Bloomberg New Energy Finance has predicted that 54% of all vehicle sales in 2040 will be electric vehicles (EVs). The big driver of this demand comes from increasingly stringent fuel economy regulations, according to its recently released outlook on EV sales.
Speaking during a webinar about the 2017 EV Outlook earlier this month, Colin McKerracher, head of advanced transport at BNEF, explained that the EV market has shifted in the last 18 months to two years where Europe and China are now seeing significant growth. He added that as these markets begin to see annual EV sales penetration top the 1% mark, there will be an acceleration in uptake.
The major incentive driving the increasing levels of EV adoption is fuel economy standards.
“Basically they get increasingly stringent over the next 5 years and really stringent by 2025. The CAFE targets in the US, the European CO2 fleet-wide targets, China’s targets, these all get very difficult to meet without a significant degree of electric vehicles in the mix,” said McKerracher.
What was once a US story is now, the EV market is being driven by China. Two years ago, the country announced that it wanted all new vehicles sales growth to come from new energy vehicles (this included EVs). This would generate about 2 million EV sales a year in 2020 and 7 million by 2025 which would represent approximately 20% of all vehicle sales.
McKerracher said China is taking such an aggressive trajectory for a couple of reasons. One is to reduce oil imports with another being to improve air quality.
“But the really big one that you might hear a bit less about is this is largely about industrial policy. This is about China trying to build a cluster of globally competitive auto companies capable of leapfrogging western brands and exporting cars to the world in the early 2020s and beyond,” he said.

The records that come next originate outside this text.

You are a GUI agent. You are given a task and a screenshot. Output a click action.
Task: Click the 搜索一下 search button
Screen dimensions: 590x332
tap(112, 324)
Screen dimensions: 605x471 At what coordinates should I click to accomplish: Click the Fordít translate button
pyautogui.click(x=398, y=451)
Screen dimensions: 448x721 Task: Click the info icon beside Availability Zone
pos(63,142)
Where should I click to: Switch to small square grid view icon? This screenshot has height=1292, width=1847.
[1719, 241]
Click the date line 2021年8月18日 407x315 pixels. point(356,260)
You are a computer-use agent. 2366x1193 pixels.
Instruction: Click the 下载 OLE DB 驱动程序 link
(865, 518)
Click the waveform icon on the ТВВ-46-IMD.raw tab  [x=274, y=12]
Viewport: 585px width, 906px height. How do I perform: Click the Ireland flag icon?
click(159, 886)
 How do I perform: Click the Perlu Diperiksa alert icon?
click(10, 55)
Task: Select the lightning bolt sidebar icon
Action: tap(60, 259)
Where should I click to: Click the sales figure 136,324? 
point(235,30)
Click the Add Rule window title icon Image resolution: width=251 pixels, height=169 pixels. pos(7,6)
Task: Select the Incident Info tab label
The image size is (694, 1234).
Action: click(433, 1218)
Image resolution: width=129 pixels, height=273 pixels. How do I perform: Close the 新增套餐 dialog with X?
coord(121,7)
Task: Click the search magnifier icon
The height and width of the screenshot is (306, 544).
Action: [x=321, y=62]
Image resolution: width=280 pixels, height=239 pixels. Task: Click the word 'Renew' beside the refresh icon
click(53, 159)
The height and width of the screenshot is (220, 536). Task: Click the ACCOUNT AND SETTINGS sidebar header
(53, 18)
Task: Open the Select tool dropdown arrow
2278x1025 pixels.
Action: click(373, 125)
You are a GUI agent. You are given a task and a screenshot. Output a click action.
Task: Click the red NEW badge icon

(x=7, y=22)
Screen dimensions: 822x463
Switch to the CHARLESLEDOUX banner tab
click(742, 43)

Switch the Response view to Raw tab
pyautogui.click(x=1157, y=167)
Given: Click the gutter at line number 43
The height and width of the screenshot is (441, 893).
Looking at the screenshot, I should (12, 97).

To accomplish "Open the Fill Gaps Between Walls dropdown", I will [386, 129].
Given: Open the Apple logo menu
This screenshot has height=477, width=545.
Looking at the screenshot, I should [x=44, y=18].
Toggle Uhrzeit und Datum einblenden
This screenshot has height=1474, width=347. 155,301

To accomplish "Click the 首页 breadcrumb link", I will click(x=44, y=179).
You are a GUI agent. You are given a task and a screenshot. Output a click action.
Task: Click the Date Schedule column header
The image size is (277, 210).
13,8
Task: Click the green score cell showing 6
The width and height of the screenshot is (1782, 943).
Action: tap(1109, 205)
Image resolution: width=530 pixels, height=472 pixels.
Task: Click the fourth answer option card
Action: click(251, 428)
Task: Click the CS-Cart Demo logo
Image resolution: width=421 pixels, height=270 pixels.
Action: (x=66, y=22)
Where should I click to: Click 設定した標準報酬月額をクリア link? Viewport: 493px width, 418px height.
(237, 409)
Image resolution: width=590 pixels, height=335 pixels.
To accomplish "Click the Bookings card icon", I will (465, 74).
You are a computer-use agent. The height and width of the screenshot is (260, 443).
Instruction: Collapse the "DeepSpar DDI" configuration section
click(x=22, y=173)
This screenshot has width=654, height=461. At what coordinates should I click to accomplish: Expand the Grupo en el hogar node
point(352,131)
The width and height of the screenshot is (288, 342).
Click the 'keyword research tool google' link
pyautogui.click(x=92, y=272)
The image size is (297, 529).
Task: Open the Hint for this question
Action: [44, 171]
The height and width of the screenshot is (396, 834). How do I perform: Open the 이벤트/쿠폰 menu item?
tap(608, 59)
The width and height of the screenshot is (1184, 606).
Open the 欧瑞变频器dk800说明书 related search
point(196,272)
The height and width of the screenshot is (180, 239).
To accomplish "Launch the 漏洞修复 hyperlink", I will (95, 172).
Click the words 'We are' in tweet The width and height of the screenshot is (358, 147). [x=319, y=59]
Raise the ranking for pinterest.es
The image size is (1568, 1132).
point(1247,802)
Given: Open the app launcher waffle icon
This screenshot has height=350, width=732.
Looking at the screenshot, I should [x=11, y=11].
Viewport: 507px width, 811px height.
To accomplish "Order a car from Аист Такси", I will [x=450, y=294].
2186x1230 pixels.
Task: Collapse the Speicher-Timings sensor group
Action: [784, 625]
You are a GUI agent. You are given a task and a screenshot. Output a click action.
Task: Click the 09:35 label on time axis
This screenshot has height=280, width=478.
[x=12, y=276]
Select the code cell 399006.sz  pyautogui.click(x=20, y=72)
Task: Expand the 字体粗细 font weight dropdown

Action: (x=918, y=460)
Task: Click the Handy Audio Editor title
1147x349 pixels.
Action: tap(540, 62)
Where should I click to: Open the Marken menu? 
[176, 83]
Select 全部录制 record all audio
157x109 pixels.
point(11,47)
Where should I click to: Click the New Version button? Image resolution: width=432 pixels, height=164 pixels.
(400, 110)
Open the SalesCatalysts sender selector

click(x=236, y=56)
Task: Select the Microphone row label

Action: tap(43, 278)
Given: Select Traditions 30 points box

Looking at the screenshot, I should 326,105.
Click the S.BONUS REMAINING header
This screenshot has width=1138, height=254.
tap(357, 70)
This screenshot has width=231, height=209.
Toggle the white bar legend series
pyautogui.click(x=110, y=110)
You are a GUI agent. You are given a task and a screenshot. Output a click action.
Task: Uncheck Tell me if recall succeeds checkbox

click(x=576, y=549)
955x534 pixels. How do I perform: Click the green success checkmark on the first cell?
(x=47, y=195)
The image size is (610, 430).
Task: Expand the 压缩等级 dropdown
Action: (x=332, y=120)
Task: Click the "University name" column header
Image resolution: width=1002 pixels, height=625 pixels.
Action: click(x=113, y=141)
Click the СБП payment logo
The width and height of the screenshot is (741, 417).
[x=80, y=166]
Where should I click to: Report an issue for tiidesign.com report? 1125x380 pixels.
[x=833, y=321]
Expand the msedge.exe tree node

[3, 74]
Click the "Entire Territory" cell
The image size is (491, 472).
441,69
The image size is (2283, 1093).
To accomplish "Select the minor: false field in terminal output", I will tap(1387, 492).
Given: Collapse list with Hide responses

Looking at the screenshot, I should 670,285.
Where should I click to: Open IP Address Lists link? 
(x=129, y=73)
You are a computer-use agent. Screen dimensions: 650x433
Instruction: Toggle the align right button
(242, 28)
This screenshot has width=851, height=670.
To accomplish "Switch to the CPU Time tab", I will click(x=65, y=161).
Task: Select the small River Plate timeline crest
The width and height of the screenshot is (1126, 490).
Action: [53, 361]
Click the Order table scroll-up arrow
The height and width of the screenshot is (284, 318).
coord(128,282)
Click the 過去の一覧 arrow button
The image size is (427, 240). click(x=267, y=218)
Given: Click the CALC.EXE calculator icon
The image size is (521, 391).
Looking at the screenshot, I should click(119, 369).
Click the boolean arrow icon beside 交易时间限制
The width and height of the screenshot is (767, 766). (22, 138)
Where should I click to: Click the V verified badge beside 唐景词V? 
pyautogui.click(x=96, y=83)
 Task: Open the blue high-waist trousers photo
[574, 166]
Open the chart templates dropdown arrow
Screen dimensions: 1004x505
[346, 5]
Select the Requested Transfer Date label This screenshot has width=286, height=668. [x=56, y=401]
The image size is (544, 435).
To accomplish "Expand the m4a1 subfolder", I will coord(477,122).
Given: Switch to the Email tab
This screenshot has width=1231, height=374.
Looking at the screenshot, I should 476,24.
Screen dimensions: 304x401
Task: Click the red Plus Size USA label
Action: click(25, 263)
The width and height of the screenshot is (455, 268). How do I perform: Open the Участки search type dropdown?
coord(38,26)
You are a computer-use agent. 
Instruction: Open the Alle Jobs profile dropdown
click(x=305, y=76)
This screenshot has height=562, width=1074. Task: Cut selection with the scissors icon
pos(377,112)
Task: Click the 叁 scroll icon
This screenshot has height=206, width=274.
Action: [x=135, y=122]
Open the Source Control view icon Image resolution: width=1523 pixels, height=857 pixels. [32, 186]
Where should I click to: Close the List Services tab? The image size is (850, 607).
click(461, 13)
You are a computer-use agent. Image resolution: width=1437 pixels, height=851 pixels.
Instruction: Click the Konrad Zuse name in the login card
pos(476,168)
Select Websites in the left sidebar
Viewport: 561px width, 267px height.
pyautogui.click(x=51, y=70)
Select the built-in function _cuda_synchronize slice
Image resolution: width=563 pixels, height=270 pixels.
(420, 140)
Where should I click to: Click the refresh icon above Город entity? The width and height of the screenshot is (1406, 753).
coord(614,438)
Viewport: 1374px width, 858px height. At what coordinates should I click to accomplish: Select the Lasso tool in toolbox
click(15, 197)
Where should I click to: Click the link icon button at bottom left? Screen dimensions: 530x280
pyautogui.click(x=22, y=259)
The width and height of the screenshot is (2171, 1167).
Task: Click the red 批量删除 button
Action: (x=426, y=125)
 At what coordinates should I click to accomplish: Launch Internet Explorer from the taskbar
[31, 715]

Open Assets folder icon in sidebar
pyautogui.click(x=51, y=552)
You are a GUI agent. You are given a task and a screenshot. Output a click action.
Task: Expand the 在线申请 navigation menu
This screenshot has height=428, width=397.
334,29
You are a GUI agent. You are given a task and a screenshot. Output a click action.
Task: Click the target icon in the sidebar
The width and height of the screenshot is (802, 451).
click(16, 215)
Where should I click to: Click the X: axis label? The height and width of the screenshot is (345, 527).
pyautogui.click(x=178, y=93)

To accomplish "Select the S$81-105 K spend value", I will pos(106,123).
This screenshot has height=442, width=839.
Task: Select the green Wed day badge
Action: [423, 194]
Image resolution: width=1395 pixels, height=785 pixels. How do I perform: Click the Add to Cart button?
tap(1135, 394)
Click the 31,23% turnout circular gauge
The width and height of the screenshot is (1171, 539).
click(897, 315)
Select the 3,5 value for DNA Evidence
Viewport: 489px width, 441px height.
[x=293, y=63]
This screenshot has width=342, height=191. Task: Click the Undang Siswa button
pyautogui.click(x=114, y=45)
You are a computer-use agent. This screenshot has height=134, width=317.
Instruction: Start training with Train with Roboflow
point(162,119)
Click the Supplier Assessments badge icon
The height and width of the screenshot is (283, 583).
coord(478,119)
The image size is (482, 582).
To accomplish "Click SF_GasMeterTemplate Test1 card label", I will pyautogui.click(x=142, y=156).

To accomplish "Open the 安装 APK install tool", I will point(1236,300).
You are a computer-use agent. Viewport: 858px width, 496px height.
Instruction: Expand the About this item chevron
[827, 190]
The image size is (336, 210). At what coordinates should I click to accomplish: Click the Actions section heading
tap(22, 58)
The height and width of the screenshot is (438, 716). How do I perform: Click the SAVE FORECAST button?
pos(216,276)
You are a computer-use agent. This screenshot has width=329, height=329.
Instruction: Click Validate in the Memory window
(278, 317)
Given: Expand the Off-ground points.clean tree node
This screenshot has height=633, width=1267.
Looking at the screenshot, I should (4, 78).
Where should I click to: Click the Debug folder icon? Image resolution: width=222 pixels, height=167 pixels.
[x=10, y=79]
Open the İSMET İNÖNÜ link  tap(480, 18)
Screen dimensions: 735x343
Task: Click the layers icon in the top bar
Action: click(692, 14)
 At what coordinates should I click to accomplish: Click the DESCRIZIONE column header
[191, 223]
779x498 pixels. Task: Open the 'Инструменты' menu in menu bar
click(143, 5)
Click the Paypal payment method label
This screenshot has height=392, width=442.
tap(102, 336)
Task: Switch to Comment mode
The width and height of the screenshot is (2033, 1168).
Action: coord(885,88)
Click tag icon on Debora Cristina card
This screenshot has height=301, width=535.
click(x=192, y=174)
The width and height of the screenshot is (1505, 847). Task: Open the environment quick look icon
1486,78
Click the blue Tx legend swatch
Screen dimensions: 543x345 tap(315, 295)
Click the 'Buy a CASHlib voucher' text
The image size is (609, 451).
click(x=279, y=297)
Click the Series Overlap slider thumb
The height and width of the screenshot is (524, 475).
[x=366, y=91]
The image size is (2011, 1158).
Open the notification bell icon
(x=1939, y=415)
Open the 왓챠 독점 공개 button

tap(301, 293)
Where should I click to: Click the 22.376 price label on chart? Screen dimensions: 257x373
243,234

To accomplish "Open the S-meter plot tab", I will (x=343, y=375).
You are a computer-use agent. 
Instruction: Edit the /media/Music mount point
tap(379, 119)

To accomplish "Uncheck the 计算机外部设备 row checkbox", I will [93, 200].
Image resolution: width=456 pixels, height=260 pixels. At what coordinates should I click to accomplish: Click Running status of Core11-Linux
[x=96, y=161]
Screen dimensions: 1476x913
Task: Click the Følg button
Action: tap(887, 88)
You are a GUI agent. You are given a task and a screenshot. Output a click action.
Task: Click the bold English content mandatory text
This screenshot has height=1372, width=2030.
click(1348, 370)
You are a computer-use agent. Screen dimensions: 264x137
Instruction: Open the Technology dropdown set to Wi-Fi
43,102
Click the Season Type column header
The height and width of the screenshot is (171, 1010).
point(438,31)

Another reason BNEF’s bullish projection for EV sales growth relies on the declining costs of lithium ion batteries. According to its research, battery packs are expected to drop to about $100/kWh in 2025 and then down to $73/kWh in 2030. The declining costs of the battery also means that it will constitute a smaller portion of the overall vehicle cost.
BNEF says that the battery represented 48% of the vehicle cost in 2010, but that will drop to 24% in 2026 and 18% in 2030. This also means that around the 2025 time frame, EVs will be cost competitive (on an upfront cost basis) with internal combustion engine (ICE) vehicles.
Some automakers will get there sooner, noted McKerracher, saying “the point of this comparison between these ones is like for like, we think there is an upfront cost parity point coming based on what we can see on where lithium ion battery prices have been and on where they’re going. And we think that happens generally between 2025 and 2029 depending on the vehicle class and depending on the different part of the world.”
Interesting points from BNEF EV Outlook
- EV share of all vehicle sales: 2025 - 8%; 2030 - 24%; 2035 - 43%; 2040 - 54%
- Approximately 2.5 million barrels per day of automotive fuel will be displaced by EVs by 2030. This jumps to 9 million barrels per day by 2040.
- EVs will drive an additional 1800 TWh in electricity demand by 2040 - this won’t break the grid, or shut down air conditioning.